Drugs and violence were at the heart of Carl Eland’s death with the murder victim playing a pivotal role in a ‘wild West’ shoot-out just weeks earlier.

Jurors heard how a long-running turf war had been raging in the North Ormesby of Middlesbrough in the months leading up to the fatal hit-and-run on Mr Eland.

Rival gangs of drug dealers were becoming involved in increasingly violent clashes as they fought over the illicit but lucrative trade in the area.

The rivalry came to a devastating head when Brandon Ali and Joey Matthews killed Mr Eland and injured his girlfriend as they cycled through Middlesbrough last summer.

The Northern Echo: Brandon Ali, left, and Joey Matthews, rightBrandon Ali, left, and Joey Matthews, right

The pair were in a Vauxhall Insignia, which they had bought just two day earlier, that was deliberately driven at the couple as a drugs feud boiled over on August 21, 2021.

The father-of-four died four days after he knocked of his bike while cycling with his girlfriend sitting on the handlebars. She suffered minor injuries.

Shocking CCTV footage showed their Vauxhall Insignia mount the kerb before hitting them at speed from behind and driving away from the scene.
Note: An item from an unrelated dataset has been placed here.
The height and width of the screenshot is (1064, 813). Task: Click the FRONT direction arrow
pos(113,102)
A few months earlier, Mr Eland had been arrested on June 2, 2021, following an armed confrontation with Leon Parkinson, who was later jailed for his role in the violent stand-off.

Parkinson could be seen in CCTV footage, shown to the court, getting off the back of a motorbike and blasting the front door of Eland’s North Ormesby home.
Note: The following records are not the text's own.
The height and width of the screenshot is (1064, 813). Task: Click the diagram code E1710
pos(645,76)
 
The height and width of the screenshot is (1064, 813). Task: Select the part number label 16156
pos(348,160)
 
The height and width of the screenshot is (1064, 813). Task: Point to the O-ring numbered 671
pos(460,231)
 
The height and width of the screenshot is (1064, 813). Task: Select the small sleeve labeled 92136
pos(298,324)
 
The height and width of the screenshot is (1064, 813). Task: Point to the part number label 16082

The 20-year-old was then captured picking up the shotgun cartridges fired from the homemade ‘slam-gun’ before getting back on the motorbike and riding away.

Three months later, Eland was laid in the middle of the road fatally injured as the violence reached a deadly climax.
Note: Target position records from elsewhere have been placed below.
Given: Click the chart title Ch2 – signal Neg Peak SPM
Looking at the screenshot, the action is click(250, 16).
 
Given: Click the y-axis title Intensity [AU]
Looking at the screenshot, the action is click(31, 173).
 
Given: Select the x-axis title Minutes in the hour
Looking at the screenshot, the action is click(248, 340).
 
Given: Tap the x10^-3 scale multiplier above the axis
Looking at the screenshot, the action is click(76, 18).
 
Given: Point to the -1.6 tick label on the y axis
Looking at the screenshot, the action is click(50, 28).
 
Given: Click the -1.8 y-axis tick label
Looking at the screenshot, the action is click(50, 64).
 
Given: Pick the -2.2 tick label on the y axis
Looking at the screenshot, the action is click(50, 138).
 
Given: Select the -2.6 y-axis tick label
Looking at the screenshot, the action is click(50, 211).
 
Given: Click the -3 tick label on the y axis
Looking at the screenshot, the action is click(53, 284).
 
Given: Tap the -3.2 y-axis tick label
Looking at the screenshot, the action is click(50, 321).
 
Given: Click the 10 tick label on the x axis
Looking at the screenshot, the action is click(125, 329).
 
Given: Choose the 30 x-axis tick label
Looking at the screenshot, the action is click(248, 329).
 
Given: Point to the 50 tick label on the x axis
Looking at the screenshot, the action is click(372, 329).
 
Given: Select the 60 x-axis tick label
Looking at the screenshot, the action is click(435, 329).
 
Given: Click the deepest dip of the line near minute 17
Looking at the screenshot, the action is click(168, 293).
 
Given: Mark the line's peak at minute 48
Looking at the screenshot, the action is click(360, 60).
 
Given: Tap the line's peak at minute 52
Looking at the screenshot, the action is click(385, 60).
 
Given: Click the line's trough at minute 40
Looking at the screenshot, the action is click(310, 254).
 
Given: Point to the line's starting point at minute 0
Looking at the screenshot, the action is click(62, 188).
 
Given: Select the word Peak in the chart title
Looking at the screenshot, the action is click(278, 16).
Mr Eland died four days later after suffering fatal head injuries. His partner, Kassi Weir, was also thrown from the bike but only suffered minor injuries.

The Northern Echo: Carl ElandCarl Eland

Juror had listened to her harrowing 999 call with her shouting: "He's dying! He's dying!" as she watched blood pouring from her partner’s injuries.

Judge Paul Watson QC, the Recorder of Middlesbrough, sentenced both to life in prison and told them they would serve a minimum of 21 years.

He said: “No one who has seen the dramatic footage of the vehicle being driven into the bicycle and the cyclists being thrown from it, could forget those dreadful images. The sense of shock when it was played to the jury was audible.

“It is clear that there was hostility between the pair of you and Mr Eland, it may well be that it was related to a territorial drug dispute, but the fact is, I accept you were not out looking for him that night but when you saw him you saw that as the opportunity to exact retribution.”

Ali, of Dalwood Court in Hemlington, and Matthews, of Newcomen Green, both Middlesbrough, were found guilty by a jury of murder and attempting to cause grievous bodily harm with intent.